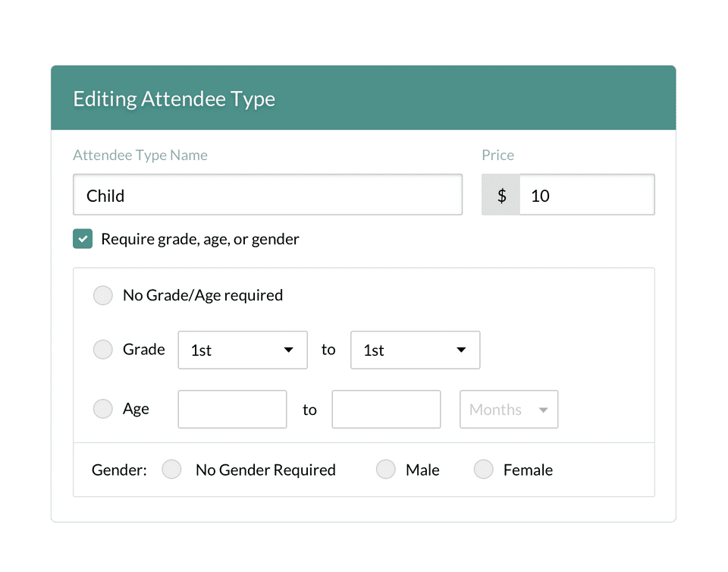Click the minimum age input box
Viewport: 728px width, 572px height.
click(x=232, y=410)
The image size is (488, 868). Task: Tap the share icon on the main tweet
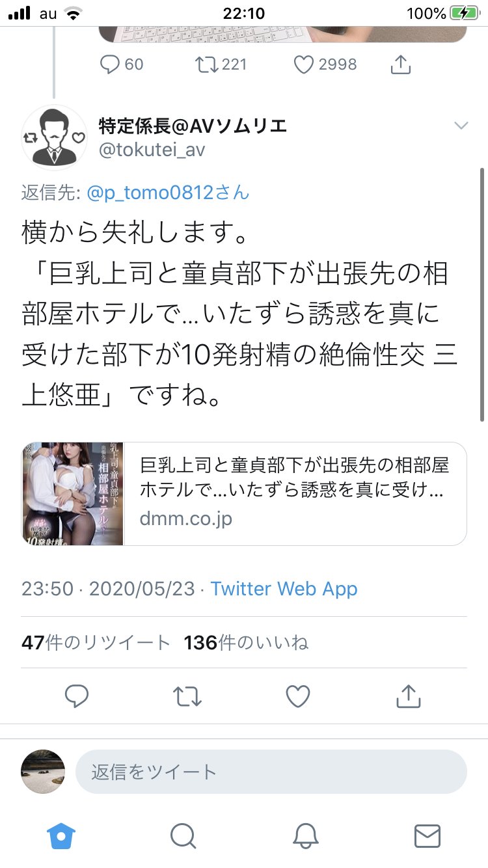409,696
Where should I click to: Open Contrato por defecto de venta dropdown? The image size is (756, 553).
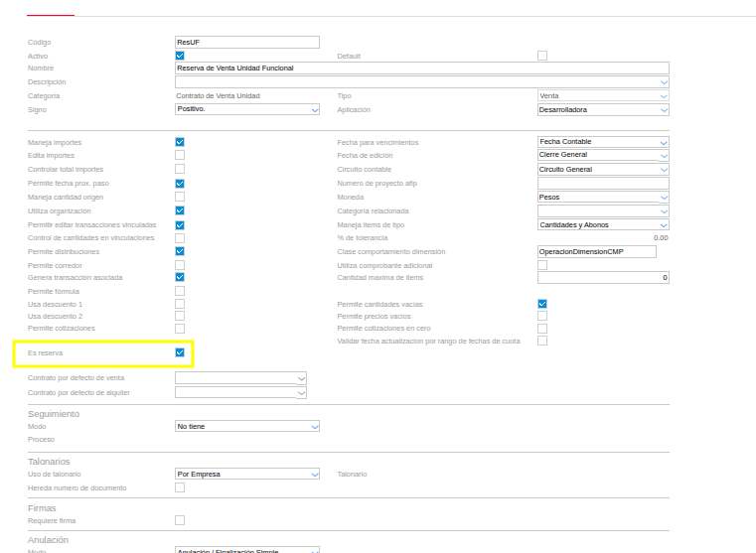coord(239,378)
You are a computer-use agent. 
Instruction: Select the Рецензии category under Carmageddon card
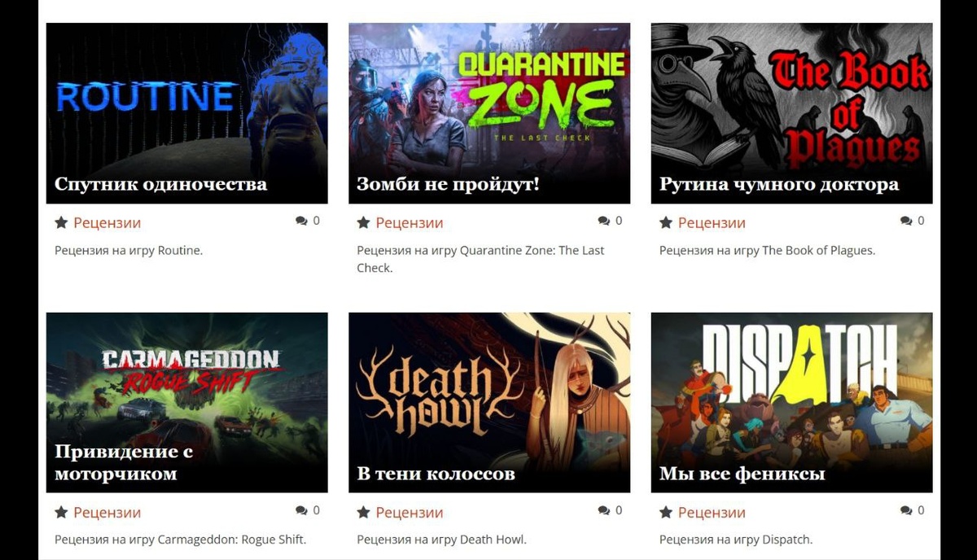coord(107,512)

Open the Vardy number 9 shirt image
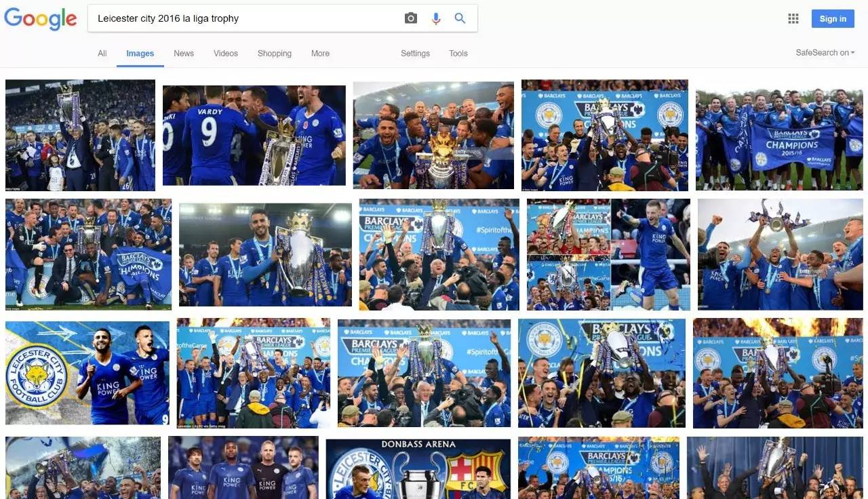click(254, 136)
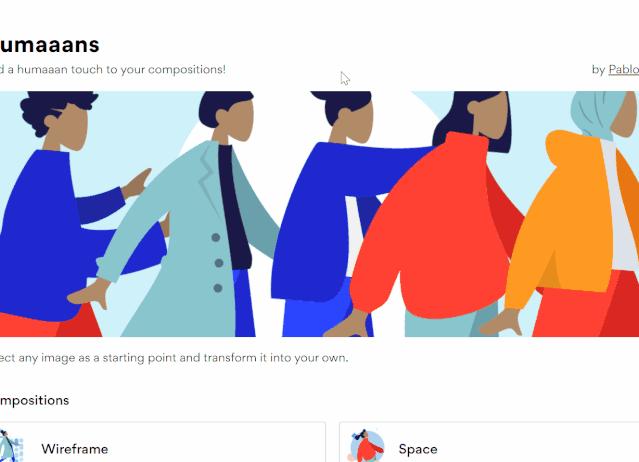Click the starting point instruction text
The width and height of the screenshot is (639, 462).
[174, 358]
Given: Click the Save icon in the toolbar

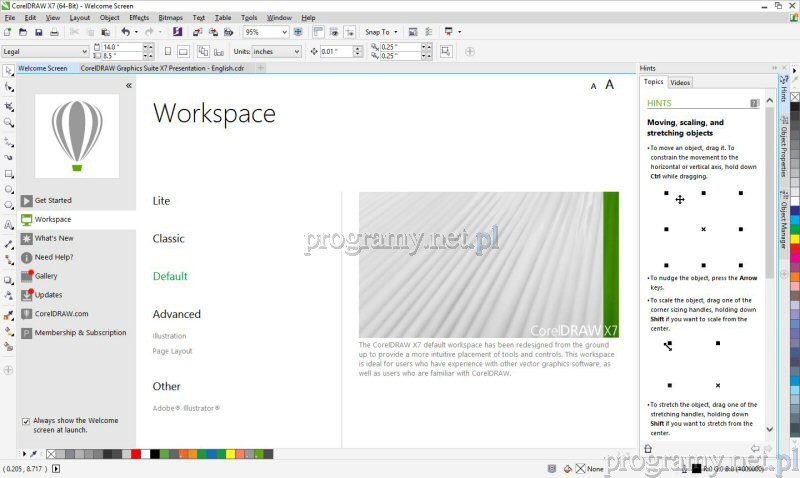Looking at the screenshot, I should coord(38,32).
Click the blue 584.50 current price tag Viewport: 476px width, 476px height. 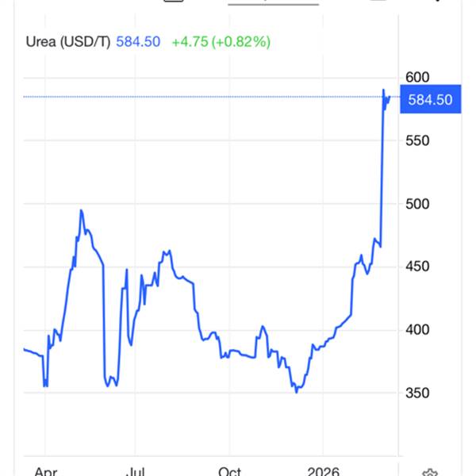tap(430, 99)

---

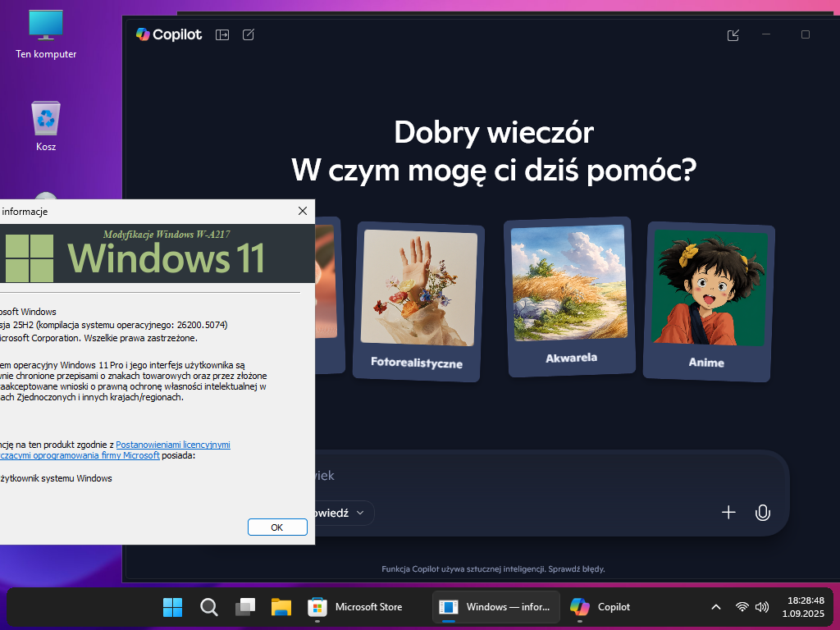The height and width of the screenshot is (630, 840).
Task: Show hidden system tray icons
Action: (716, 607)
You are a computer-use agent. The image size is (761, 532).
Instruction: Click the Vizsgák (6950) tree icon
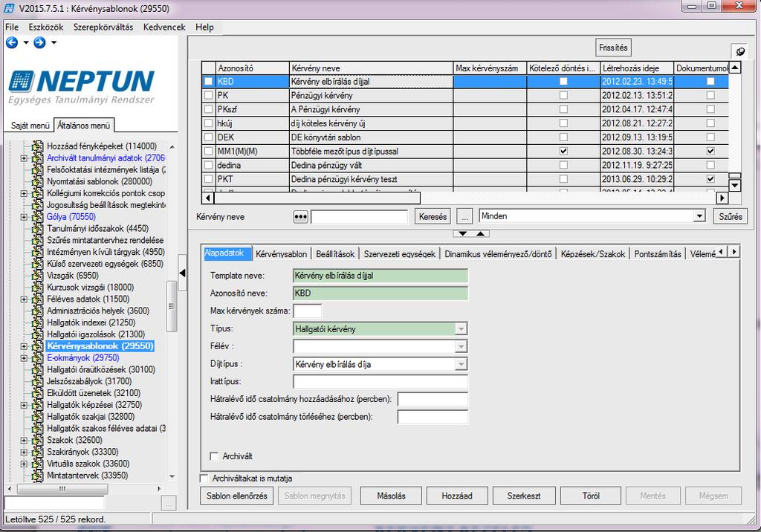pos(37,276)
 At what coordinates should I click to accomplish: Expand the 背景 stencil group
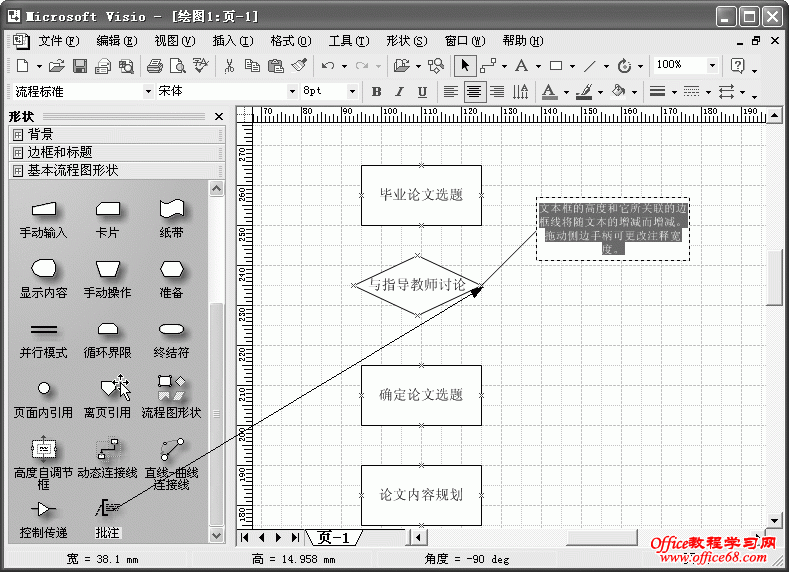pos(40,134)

...

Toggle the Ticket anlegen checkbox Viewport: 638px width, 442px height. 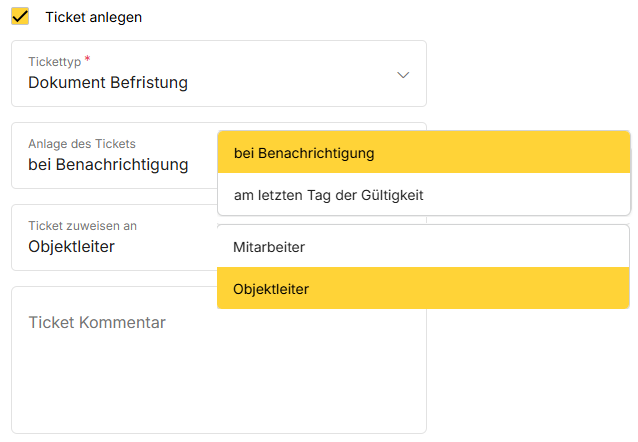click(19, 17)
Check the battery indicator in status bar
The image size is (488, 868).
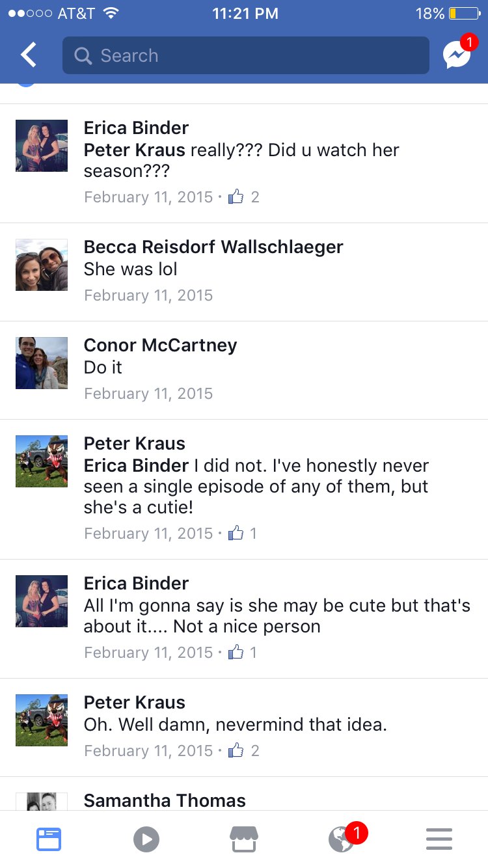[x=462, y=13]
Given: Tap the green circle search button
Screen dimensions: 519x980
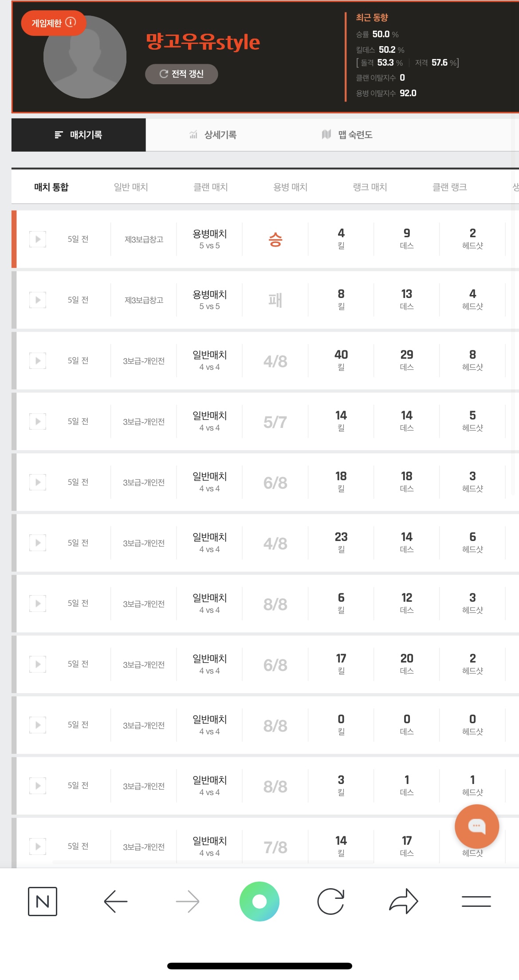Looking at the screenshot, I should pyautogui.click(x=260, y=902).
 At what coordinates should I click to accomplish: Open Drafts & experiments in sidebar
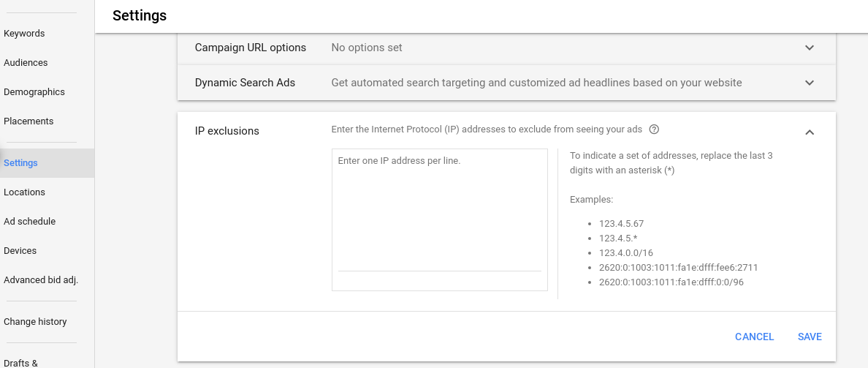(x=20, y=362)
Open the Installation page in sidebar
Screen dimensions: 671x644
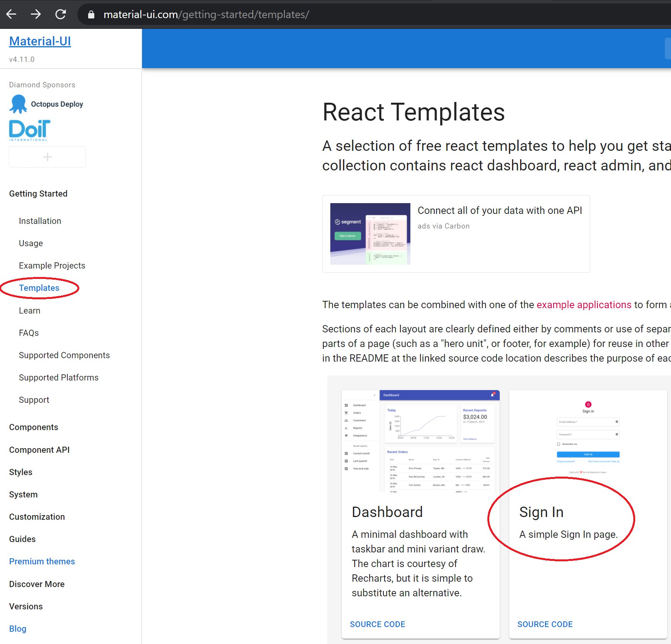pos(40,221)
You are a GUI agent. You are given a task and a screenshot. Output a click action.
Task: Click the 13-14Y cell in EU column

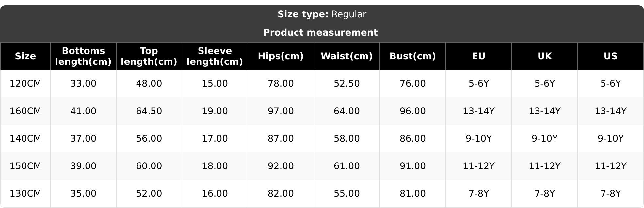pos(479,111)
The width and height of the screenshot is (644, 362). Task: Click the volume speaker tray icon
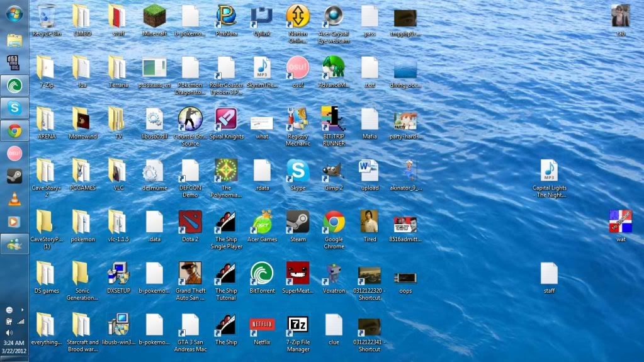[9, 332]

* [DIRECTIONS FOR THIS TASK]
Given the listing above, retype only the span of lines from the line with "At what coordinates should I click to accomplish: Open" up to and including the line with "You are a GUI", exactly as it stands and without pictures.

* [YOUR RESPONSE]
 At what coordinates should I click to accomplish: Open Drafts & experiments in sidebar
(x=20, y=362)
Open the Installation page in sidebar
Screen dimensions: 671x644
pos(40,221)
You are a GUI agent. You are given a task and a screenshot. Output a click action.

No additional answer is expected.